#### Exercise
Read each of the lines below and tally those with "scrollbar"; the tally is the whole answer.
>>
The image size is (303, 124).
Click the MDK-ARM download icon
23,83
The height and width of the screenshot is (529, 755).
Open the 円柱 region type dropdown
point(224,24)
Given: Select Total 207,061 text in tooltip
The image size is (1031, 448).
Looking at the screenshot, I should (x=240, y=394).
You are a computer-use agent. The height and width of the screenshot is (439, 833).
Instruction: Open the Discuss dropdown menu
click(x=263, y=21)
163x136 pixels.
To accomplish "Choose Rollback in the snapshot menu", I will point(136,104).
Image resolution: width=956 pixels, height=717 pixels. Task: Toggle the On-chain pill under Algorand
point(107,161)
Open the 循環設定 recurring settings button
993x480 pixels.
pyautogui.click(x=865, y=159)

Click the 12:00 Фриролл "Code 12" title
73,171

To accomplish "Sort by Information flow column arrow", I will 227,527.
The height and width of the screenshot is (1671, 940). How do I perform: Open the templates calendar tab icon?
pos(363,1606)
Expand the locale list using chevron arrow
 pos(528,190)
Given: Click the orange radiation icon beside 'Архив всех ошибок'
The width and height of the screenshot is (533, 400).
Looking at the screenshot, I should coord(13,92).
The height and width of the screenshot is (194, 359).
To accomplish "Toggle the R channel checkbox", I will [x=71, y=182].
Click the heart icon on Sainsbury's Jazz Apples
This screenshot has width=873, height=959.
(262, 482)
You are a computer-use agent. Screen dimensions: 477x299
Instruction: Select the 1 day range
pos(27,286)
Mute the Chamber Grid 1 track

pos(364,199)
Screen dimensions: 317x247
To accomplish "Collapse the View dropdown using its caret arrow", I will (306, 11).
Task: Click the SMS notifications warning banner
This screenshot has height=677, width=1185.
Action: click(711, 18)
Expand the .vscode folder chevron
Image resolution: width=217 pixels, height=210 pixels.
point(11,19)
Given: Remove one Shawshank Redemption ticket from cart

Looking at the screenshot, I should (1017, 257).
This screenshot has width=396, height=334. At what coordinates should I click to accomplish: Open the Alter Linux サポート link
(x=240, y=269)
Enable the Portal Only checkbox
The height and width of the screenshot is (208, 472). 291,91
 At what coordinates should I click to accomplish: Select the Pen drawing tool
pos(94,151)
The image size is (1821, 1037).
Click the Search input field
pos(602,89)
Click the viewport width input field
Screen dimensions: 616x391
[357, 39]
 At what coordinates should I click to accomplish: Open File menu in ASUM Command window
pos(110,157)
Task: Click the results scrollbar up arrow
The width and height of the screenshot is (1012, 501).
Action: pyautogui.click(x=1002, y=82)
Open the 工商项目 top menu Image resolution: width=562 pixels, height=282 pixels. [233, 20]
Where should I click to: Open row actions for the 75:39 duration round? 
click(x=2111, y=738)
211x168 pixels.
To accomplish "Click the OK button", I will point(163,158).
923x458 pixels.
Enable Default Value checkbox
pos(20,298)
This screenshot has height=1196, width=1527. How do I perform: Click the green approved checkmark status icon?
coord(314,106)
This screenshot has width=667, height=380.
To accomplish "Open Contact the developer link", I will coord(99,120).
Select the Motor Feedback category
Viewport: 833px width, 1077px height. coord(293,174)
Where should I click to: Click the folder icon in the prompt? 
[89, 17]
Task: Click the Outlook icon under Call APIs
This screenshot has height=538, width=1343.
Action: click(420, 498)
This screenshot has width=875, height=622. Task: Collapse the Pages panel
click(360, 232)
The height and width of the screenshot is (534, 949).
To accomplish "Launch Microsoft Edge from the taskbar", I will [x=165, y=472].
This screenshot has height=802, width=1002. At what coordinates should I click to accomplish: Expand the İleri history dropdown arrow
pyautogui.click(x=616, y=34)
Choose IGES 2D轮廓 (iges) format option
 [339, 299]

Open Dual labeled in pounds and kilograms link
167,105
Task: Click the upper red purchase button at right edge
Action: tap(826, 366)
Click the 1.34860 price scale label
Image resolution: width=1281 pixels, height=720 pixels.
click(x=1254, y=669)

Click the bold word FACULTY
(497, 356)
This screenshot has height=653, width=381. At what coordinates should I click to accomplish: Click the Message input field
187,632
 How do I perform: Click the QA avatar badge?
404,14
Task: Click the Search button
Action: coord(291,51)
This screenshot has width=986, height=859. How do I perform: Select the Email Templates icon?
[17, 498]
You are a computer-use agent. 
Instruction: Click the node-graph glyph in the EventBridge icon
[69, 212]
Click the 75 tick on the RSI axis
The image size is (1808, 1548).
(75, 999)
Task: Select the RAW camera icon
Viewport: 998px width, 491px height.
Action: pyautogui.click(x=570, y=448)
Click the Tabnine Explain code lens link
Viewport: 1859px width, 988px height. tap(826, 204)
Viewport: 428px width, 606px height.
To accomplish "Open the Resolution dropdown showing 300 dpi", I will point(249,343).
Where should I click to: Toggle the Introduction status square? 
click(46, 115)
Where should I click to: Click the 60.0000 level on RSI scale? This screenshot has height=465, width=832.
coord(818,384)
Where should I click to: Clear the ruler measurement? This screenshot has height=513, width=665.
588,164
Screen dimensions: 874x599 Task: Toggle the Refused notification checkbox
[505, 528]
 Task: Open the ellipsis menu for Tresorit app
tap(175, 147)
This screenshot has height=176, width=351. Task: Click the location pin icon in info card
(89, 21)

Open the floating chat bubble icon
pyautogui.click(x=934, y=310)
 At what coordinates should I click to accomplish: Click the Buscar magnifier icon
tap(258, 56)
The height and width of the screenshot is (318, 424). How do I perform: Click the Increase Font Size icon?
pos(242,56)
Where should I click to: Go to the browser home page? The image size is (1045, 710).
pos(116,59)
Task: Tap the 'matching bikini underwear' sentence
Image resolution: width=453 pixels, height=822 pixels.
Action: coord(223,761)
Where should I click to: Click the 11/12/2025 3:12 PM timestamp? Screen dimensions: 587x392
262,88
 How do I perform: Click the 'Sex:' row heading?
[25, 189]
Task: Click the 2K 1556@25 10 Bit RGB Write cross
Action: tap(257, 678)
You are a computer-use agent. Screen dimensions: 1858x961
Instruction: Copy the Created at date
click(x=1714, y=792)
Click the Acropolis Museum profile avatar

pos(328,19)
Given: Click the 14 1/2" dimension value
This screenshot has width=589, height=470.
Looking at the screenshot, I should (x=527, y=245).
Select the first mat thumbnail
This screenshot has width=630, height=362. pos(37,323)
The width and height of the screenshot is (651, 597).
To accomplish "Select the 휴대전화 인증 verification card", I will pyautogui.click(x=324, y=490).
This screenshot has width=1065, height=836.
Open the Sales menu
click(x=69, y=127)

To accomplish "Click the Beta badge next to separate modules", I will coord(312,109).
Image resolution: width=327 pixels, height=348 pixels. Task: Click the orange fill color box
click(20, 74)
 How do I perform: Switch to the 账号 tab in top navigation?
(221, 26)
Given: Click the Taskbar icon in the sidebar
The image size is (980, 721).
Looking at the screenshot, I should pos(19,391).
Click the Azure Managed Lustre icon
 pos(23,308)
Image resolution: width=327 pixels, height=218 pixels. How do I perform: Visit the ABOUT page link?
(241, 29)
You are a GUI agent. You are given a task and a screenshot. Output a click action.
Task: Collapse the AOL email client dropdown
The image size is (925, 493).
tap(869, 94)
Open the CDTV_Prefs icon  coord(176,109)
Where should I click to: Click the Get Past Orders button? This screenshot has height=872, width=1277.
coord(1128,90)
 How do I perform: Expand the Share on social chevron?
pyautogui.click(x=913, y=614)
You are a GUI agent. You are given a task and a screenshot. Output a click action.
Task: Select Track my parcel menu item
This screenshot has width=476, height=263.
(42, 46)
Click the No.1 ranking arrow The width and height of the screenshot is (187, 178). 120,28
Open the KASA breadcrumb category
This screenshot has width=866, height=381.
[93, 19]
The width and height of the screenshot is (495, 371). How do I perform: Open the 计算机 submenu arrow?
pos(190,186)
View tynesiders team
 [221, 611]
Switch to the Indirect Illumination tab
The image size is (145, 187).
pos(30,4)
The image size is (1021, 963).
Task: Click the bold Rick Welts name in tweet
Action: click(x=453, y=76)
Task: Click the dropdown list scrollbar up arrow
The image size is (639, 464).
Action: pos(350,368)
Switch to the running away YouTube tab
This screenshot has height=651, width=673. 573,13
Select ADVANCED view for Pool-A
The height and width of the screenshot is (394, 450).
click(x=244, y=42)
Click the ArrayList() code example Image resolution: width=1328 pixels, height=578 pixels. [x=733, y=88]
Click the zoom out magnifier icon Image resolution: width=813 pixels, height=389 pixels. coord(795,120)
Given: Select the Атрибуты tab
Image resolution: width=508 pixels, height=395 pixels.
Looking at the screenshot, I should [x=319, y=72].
<<
#### The answer
2